▶ [Action item]:
For each line of the data below that includes the string "search", count one, and answer with the sum only.

Data to examine Block Start

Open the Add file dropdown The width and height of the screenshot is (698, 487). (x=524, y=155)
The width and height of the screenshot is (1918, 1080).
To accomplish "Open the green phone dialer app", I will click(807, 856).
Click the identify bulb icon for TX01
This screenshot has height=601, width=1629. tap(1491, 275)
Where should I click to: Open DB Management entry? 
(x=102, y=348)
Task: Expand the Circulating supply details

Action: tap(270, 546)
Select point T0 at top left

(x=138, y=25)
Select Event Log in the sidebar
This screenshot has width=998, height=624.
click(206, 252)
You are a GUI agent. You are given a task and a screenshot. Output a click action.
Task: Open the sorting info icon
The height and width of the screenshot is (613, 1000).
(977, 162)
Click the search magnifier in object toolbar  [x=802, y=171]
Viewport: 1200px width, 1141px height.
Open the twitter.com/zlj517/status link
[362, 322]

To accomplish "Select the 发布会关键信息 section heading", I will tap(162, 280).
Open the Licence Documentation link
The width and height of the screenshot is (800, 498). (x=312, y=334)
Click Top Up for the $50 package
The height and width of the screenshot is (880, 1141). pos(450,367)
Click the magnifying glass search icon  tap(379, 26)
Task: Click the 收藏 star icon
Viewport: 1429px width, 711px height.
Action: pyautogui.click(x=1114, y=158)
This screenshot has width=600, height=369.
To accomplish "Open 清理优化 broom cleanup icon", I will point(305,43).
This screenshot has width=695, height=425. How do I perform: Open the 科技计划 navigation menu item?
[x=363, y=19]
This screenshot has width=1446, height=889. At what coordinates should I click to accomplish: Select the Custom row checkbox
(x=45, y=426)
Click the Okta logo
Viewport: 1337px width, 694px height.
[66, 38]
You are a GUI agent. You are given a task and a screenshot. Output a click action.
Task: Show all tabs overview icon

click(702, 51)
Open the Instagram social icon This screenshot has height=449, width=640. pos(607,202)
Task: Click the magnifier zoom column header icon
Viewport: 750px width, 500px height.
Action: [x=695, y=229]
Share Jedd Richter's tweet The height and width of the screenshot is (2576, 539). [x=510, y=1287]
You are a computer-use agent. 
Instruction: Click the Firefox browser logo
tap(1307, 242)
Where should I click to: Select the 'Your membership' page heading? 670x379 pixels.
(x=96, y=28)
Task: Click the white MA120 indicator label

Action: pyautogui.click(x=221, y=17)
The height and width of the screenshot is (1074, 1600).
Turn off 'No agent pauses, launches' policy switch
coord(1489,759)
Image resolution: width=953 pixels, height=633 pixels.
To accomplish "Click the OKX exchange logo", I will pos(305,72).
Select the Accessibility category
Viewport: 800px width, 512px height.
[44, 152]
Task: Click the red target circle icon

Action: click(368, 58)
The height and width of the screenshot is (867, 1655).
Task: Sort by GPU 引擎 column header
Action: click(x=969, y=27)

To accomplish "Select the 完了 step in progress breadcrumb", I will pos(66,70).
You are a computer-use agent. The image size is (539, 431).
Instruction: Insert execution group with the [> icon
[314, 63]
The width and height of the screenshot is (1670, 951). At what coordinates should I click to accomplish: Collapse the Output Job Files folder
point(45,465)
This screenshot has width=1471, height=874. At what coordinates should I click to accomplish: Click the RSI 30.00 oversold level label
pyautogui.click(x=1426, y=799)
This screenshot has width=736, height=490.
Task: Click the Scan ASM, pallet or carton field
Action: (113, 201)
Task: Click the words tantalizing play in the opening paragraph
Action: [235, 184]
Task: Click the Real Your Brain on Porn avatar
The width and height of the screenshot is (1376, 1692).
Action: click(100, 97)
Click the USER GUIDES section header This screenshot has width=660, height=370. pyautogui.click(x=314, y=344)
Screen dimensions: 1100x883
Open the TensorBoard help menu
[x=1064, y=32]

Data to examine Block End

▶ [Response to the task]:
2